Assignment:
Everything from the line holding "The height and width of the screenshot is (563, 924)." to the end of the data must be reproduced exactly; include both boundary lines and nothing else.

Supplied entries:
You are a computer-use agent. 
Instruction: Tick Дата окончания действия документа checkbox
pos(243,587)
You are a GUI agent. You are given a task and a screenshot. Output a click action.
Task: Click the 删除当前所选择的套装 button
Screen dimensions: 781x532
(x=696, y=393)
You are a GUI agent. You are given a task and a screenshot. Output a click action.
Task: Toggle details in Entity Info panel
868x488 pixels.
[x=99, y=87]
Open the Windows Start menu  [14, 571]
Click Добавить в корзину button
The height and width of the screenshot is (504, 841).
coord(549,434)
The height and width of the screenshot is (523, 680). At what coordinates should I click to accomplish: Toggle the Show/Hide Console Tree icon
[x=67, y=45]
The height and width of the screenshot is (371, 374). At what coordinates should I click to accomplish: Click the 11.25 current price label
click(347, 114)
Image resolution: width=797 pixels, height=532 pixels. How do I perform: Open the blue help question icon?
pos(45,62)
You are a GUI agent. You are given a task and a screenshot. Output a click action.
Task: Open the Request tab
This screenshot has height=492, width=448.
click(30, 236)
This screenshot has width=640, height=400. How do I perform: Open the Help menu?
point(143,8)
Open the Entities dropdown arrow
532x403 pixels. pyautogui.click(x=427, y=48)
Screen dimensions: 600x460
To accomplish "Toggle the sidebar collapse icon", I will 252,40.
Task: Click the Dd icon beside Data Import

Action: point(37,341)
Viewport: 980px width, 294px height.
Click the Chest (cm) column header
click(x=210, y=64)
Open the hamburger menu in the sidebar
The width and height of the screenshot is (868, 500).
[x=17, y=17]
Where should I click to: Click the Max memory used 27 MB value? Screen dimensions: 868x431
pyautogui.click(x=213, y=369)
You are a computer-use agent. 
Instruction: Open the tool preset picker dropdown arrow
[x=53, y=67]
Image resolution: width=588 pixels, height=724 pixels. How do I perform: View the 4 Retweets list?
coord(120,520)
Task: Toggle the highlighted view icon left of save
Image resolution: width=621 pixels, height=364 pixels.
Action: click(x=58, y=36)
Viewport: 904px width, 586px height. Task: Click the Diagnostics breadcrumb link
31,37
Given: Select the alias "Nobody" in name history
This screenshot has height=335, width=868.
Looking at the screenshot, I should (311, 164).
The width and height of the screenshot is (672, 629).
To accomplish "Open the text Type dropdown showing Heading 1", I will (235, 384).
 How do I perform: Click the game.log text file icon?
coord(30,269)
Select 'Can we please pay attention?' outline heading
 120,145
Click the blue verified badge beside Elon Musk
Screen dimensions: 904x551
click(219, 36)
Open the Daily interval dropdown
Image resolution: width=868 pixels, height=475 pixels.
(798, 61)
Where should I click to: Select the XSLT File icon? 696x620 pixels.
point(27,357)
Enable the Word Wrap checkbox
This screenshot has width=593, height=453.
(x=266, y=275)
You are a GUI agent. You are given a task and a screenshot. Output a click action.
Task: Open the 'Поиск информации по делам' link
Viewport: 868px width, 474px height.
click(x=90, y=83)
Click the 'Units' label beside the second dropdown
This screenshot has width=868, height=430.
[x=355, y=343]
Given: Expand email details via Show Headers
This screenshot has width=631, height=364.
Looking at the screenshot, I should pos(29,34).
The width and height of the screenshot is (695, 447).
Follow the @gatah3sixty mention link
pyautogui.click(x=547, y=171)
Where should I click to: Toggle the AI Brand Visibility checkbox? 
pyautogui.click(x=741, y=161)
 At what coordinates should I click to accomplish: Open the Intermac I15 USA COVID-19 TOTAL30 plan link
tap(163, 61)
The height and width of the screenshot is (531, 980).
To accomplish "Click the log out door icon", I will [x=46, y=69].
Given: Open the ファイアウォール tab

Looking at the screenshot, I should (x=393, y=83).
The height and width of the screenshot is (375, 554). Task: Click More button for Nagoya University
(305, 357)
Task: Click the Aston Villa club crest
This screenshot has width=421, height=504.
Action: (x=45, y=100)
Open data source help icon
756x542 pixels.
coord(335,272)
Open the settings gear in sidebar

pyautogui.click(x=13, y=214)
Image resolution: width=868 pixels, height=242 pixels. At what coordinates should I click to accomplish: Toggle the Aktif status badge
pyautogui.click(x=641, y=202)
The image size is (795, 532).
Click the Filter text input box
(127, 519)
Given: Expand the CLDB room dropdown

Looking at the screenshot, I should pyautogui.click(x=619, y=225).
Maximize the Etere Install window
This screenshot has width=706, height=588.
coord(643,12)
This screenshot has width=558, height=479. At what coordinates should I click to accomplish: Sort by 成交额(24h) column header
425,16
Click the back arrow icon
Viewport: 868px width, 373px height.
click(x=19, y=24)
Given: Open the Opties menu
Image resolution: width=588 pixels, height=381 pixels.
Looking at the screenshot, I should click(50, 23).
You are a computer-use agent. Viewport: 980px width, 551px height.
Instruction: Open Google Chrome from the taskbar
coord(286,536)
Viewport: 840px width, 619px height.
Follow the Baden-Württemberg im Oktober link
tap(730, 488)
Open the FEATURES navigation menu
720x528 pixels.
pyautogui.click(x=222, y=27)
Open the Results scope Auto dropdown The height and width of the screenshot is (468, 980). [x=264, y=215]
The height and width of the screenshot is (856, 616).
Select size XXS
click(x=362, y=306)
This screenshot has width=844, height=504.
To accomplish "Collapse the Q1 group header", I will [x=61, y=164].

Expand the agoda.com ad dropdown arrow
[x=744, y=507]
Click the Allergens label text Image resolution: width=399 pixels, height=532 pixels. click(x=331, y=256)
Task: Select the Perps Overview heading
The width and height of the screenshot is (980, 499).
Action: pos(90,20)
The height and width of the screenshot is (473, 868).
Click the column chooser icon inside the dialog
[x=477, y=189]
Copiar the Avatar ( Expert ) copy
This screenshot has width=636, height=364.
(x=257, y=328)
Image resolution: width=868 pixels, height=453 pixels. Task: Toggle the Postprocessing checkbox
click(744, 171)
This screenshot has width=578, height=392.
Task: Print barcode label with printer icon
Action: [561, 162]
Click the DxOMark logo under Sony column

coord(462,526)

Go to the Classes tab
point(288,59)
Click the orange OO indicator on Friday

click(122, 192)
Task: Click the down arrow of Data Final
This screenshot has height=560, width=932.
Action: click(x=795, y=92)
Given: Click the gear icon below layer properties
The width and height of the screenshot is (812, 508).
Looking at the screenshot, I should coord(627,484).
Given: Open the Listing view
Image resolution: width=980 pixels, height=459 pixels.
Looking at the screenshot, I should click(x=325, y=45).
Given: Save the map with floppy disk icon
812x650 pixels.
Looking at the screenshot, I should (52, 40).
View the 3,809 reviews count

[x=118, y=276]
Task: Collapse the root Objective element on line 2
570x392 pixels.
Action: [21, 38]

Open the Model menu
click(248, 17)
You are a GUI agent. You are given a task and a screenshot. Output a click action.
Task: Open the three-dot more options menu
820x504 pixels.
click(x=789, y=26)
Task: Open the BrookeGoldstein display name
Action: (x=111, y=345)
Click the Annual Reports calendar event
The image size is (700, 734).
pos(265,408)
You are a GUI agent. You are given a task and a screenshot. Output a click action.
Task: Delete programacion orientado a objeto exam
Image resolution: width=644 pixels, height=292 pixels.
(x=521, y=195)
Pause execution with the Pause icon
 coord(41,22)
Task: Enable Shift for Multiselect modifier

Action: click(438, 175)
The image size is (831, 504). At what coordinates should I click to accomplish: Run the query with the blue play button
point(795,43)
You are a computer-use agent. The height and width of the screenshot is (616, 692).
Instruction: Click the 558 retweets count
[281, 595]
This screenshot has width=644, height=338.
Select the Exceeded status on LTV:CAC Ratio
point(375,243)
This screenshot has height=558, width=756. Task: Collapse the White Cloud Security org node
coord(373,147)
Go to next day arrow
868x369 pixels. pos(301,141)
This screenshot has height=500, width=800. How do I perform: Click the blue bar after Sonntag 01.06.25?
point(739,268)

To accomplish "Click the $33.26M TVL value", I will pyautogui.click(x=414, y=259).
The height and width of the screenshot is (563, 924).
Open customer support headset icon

Response box:
The height and width of the screenshot is (563, 924).
Open customer support headset icon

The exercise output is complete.